==== Data listing ====
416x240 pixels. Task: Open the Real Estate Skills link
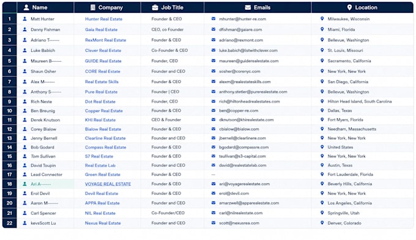102,82
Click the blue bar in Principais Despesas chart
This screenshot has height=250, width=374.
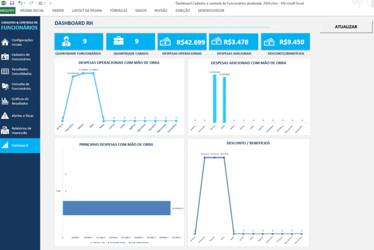point(116,208)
====
Render the text of the records above as a Markdown table with the columns "No." and "Text": number each non-blank line in order under "No." and put the line under "Text". Omit the pictures.

Answer to this task
| No. | Text |
|---|---|
| 1 | 416x240 pixels. Task: Open the Real Estate Skills link |
| 2 | 102,82 |
| 3 | Click the blue bar in Principais Despesas chart |
| 4 | This screenshot has height=250, width=374. |
| 5 | point(116,208) |